>>>>>

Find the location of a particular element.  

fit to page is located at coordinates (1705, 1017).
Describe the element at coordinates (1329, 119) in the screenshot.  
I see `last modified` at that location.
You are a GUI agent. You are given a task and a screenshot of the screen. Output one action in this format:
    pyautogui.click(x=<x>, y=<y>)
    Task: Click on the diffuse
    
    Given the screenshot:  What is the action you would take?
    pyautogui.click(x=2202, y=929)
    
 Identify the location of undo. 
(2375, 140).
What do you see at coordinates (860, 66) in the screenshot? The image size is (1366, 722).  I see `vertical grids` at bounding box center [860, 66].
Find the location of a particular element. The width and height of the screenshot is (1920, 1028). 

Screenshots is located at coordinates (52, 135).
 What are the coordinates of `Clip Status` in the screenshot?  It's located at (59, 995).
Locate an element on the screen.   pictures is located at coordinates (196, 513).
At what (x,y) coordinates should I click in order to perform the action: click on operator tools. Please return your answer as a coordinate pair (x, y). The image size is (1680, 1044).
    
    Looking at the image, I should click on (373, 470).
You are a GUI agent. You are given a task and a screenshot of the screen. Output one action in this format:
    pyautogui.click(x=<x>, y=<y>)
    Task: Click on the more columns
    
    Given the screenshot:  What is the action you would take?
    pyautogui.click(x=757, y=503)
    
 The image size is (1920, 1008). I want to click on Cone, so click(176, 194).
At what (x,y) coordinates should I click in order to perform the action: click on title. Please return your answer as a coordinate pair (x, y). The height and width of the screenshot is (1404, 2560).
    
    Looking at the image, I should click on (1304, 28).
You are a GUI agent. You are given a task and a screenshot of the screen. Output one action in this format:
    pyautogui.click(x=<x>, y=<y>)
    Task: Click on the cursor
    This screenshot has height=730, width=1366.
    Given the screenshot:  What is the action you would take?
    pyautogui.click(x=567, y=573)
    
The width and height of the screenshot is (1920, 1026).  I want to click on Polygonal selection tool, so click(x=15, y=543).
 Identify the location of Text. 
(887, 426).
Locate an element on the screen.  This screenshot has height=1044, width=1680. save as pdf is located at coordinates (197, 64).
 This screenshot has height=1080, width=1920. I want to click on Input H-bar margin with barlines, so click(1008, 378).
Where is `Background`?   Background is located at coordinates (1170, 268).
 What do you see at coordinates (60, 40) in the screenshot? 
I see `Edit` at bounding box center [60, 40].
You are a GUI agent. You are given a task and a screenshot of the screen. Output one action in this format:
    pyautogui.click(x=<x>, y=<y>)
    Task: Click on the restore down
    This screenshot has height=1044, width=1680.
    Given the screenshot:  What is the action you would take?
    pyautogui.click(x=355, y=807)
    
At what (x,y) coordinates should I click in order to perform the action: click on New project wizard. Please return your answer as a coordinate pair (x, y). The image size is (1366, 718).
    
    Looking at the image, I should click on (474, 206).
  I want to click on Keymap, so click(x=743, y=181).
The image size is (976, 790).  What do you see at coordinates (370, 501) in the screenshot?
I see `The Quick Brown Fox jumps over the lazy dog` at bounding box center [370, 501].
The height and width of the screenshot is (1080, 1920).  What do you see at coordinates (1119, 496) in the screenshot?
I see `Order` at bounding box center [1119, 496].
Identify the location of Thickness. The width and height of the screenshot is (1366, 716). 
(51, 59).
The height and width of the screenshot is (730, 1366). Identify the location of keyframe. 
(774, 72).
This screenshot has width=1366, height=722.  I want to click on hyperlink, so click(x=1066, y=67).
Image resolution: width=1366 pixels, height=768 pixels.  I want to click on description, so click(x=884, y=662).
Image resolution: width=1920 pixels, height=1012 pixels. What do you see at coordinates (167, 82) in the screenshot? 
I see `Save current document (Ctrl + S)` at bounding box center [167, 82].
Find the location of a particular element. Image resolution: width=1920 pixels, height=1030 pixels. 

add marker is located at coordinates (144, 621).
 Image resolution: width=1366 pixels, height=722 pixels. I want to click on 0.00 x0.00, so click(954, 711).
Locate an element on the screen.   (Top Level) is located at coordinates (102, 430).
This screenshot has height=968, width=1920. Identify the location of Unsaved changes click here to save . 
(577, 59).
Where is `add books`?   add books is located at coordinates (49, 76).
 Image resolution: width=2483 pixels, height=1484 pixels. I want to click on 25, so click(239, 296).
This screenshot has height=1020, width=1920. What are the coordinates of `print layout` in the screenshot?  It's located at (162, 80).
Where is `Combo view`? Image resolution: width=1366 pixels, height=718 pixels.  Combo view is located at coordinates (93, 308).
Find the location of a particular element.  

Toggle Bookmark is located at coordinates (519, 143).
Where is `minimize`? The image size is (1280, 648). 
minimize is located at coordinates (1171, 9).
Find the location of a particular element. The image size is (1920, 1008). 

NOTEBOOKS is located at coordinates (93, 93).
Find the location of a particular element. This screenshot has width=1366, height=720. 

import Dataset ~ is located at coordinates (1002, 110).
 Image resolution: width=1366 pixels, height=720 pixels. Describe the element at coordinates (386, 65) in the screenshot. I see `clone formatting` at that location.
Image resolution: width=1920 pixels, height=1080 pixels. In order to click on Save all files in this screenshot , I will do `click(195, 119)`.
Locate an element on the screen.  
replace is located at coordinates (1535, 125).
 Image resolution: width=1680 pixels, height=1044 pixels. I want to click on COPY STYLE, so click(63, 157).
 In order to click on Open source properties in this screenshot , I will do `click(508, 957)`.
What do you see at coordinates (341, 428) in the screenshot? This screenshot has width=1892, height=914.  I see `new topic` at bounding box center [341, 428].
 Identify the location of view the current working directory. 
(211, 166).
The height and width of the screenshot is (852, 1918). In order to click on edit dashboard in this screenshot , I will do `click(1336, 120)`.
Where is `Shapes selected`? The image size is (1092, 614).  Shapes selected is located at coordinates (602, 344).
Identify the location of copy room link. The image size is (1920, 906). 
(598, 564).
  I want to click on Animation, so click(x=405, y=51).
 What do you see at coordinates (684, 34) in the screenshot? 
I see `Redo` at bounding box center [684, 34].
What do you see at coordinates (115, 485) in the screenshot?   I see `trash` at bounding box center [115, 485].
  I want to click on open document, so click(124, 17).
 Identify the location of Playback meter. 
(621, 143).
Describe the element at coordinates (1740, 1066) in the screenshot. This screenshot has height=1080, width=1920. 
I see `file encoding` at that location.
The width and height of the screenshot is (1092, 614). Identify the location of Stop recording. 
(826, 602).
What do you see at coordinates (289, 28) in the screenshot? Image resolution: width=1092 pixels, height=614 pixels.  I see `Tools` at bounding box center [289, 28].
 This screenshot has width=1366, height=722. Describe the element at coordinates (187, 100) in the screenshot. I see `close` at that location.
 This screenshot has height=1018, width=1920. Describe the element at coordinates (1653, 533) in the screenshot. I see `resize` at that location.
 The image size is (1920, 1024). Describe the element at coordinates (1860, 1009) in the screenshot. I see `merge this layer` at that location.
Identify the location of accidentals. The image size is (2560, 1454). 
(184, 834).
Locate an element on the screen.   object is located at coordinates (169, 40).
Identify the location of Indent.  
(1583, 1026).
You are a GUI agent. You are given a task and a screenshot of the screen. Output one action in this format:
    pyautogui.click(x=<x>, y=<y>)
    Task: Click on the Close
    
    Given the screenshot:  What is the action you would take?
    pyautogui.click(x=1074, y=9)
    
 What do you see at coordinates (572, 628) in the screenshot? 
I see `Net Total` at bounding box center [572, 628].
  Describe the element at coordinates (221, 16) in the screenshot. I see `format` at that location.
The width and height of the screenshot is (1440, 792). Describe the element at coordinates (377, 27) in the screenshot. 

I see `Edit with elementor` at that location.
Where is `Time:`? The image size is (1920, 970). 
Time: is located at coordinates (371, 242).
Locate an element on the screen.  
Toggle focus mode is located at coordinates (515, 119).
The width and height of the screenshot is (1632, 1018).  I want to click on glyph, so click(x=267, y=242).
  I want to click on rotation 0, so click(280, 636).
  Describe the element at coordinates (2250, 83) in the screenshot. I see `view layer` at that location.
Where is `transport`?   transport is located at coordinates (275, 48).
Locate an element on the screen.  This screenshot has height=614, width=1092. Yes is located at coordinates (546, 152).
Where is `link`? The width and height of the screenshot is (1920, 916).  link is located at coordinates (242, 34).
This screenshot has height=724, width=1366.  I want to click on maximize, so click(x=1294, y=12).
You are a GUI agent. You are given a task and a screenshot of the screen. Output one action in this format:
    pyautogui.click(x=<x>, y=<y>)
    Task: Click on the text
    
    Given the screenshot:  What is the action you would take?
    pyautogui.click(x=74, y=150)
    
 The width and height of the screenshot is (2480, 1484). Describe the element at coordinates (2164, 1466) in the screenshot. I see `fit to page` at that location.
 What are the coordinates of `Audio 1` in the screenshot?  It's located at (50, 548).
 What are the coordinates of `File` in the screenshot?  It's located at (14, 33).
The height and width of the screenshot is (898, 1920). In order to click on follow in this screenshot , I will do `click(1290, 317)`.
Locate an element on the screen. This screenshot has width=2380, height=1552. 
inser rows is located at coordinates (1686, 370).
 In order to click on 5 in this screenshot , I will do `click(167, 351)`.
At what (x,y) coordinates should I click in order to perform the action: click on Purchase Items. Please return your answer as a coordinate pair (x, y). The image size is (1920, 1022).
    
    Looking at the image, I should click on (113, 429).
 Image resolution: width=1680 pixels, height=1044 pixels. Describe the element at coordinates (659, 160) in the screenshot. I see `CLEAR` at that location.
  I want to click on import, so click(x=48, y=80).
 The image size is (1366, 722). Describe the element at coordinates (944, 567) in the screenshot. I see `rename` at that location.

<<<<<

**REQUIRED TASK**.
Reproduce the records from the line with "Find the location of a particular element. The width" to the line with "coordinates (1170, 268).", switching "GUI agent" to "interface agent" and leaving everything else unchanged.

**FINAL RESULT**.
Find the location of a particular element. The width and height of the screenshot is (1920, 1028). 

Screenshots is located at coordinates (52, 135).
 What are the coordinates of `Clip Status` in the screenshot?  It's located at (59, 995).
Locate an element on the screen.   pictures is located at coordinates (196, 513).
At what (x,y) coordinates should I click in order to perform the action: click on operator tools. Please return your answer as a coordinate pair (x, y). The image size is (1680, 1044).
    
    Looking at the image, I should click on (373, 470).
You are a interface agent. You are given a task and a screenshot of the screen. Output one action in this format:
    pyautogui.click(x=<x>, y=<y>)
    Task: Click on the more columns
    
    Given the screenshot:  What is the action you would take?
    pyautogui.click(x=757, y=503)
    
 The image size is (1920, 1008). I want to click on Cone, so click(176, 194).
At what (x,y) coordinates should I click in order to perform the action: click on title. Please return your answer as a coordinate pair (x, y). The height and width of the screenshot is (1404, 2560).
    
    Looking at the image, I should click on (1304, 28).
You are a interface agent. You are given a task and a screenshot of the screen. Output one action in this format:
    pyautogui.click(x=<x>, y=<y>)
    Task: Click on the cursor
    This screenshot has height=730, width=1366.
    Given the screenshot:  What is the action you would take?
    pyautogui.click(x=567, y=573)
    
The width and height of the screenshot is (1920, 1026).  I want to click on Polygonal selection tool, so click(x=15, y=543).
 Identify the location of Text. 
(887, 426).
Locate an element on the screen.  This screenshot has height=1044, width=1680. save as pdf is located at coordinates (197, 64).
 This screenshot has height=1080, width=1920. I want to click on Input H-bar margin with barlines, so click(1008, 378).
Where is `Background`?   Background is located at coordinates (1170, 268).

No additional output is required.